In a blinding fit of rage, John Smith (whom Aphro has nicknamed Elvis) runs off to Iceland, to better escape the ghosts of her past and the pitfalls of her own artistic temperament. While there, she plays ice hockey. They’re’s*** also an Amusing Scene with a Turkish ghost on holiday taking a bath (Turkish baths, etc.). But one day, when the sky churns with storms and across the see Aphrodite has a terribly chilling feeling of icy foreboding, Elvis falls down a rabbit weasel hole, killing her instantly.

In order to deal with her crushing grief, Aphro and the tortured-soulled boyfriend of Elvis, Maisie (who is actually a boy but his parents wanted a girl so they named him Maisie, go figure right?) flee to the mystical land of Genovia Canada Barbecuasia. It is a place where dragons roam free and the cursed are damned. Where blood can flow quick and fast or slow and at a snail’s pace. It is here that Maisie and Aphro can find their dreams. It is here that Aphro can finally confront her destiny.

Since birth Aphro has had a birthmark in the shape of a question mark right in the middle of her snowy forehead. It is a gift from the Barbecuasian gods signifying that she is her mother’s daughter. What this means, only Maisie can discover, because of the key his grandfather gave him that he’s always carried around his neck that opens the chest where the true powers of Lord Carbunkle dwell.

Aphro, Maisie, the ghost of Elvis, Dandelion, Alkaline, Mjehrithuuqreaei, a baby, a snaggle-toothed troll, a shark with a devastating scents of humor, all these characters and more go on a piercing and heart/gut-wrenching journey of self-discovery and what it means to be a human. Also tacos.

As your eyes pour over each and every carefully selected word (you tell us to edit a lot so boy did I!) I know you will guffaw with laughter (The book is funny). You may even maybe snicker and chortle and giggle and titter and then maybe cackle a bit but only at the funny parts. The serious parts are the parts where I am fully and fervently convinced you will boohoo. I tested this out on test readers (ages 7-84) and there was so much boohooing that I “drifted away on a sea of beautiful tears” (Rosemary, age 67, Tulsa, Oklahoma).

I would be so honored if you would consider reading my 350,842 1/2 (people get interrupted mid-word sometimes) word gritty crime novel work of fiction, the first in a series of seventeen tomes sure to rival the epic sagas of Larry McMurtry, William Shakespeare, Homer [Simpson] and Barbara Walters. It is a compelling work of staggeringly-employed metafores in the timely and bestselling genre of young adult thriller hipster communist manifesto. It is rated X for explicit sex scenes.

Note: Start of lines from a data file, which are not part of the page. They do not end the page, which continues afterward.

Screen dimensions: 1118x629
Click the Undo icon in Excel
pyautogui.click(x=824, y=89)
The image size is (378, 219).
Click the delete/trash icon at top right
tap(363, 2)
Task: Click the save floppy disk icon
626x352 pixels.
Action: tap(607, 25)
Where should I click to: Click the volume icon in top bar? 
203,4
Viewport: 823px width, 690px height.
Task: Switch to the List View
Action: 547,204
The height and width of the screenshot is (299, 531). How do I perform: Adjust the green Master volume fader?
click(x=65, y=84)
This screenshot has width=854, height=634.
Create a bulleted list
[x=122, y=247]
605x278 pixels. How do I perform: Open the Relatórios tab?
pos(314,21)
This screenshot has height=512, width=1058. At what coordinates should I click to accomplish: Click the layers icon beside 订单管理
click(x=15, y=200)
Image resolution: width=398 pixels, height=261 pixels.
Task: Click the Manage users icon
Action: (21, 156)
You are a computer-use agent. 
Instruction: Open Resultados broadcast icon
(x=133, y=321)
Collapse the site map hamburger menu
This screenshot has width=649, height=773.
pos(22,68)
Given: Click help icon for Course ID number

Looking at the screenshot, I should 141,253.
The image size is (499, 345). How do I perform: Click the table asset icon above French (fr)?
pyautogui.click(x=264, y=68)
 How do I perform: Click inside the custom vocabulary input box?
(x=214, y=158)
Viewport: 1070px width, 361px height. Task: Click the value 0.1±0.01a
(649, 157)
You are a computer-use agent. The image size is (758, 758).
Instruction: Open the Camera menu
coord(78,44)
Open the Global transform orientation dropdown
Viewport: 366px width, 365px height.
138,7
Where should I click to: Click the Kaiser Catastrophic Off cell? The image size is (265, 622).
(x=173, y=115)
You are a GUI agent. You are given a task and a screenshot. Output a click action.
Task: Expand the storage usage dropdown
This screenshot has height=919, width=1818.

I sent a joke once to a joke magazine and they printed my joke (I have included the magazine and highlighted the page for your convenience). Literature is my passion and I have named all my cats after literary characters. Please do not tell me that you do not have the time to read my manuscript, since I know where you live and I see that you stay up very very late at night reading, and there really isn’t any reason you couldn’t be up reading my stuff too.

Ever faithfully yours,

(name redacted) aka (pen name redacted)

Am I the only one who kinda wants to read a book written by the character who wrote this query? Love it!

BUT, at the same times, don’t do this. It won’t get you far. 😉

Life: Never Stop Learning

One of the many reasons I’m crazy busy right now is I’ve signed up for a Writer’s Digest online class called Fiction Pitch Slam where my query letter and pitch gets critiqued by working agents and editors. Between today and Monday I will be listening to lectures by industry experts and submitting my query letter for revisions.

The man giving the first lecture is Chuck Sambuchino, an author and expert who works with Writer’s Digest. His blog is a wealth of information on and interviews with agents and I’m hoping this weekend will help me work out the kinks in my pitch which I’m having a hard time simplifying to less than ten sentences. The point? Even though I’ve been doing this for years now and I’ve written more than a few query letters already, I never feel as though I know everything. In fact, I still feel like what I know is only a drop on the bucket.

Never think you’ve learned it all. If you have, what else is there to live for? If you keep learning and discovering, you’ll keep finding stories to tell, and that is exactly what I want to do for the rest of my life.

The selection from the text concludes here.